*Prompt*:
Extract each line of the items below that contains the string "width".

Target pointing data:
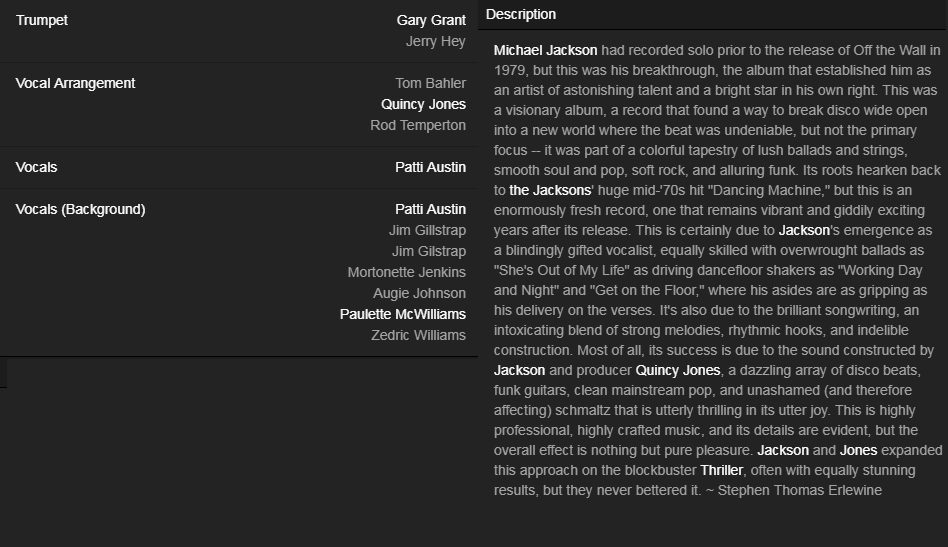Open Michael Jackson link in description
Image resolution: width=948 pixels, height=547 pixels.
click(x=545, y=50)
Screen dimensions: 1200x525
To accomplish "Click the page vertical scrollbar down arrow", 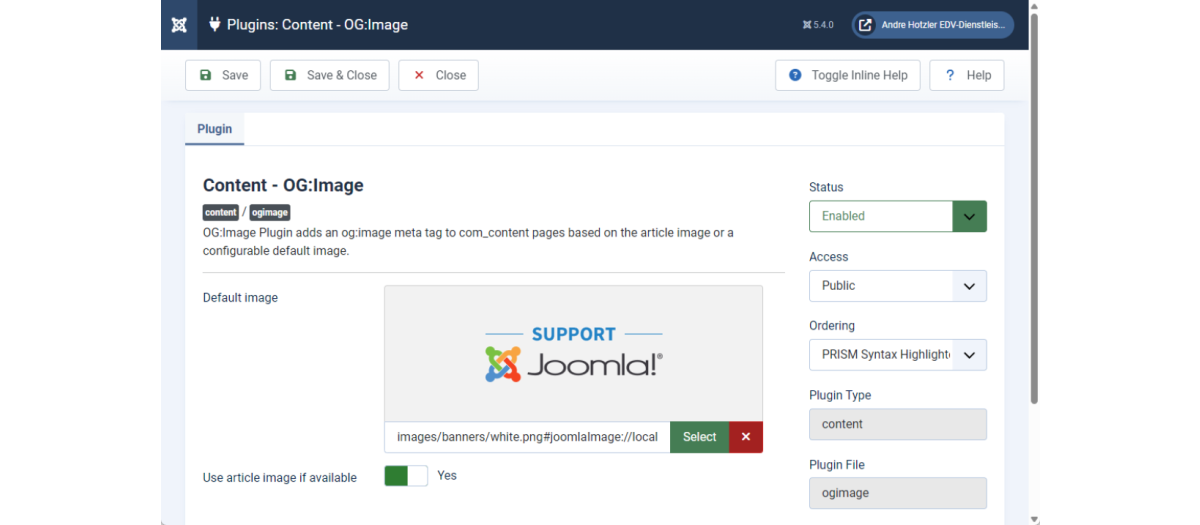I will (1034, 518).
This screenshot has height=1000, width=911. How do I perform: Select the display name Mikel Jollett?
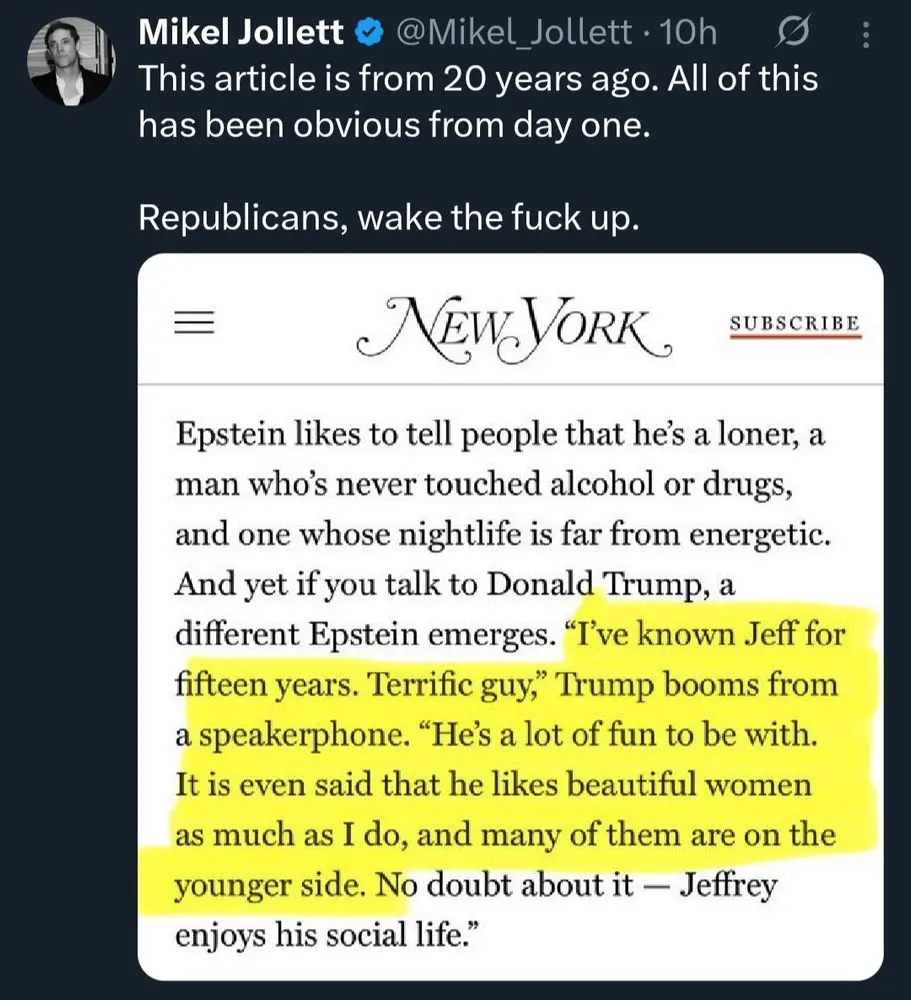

*Answer to this problem*:
Image resolution: width=948 pixels, height=547 pixels.
This screenshot has height=1000, width=911. How do I perform: Select the display name Mikel Jollett?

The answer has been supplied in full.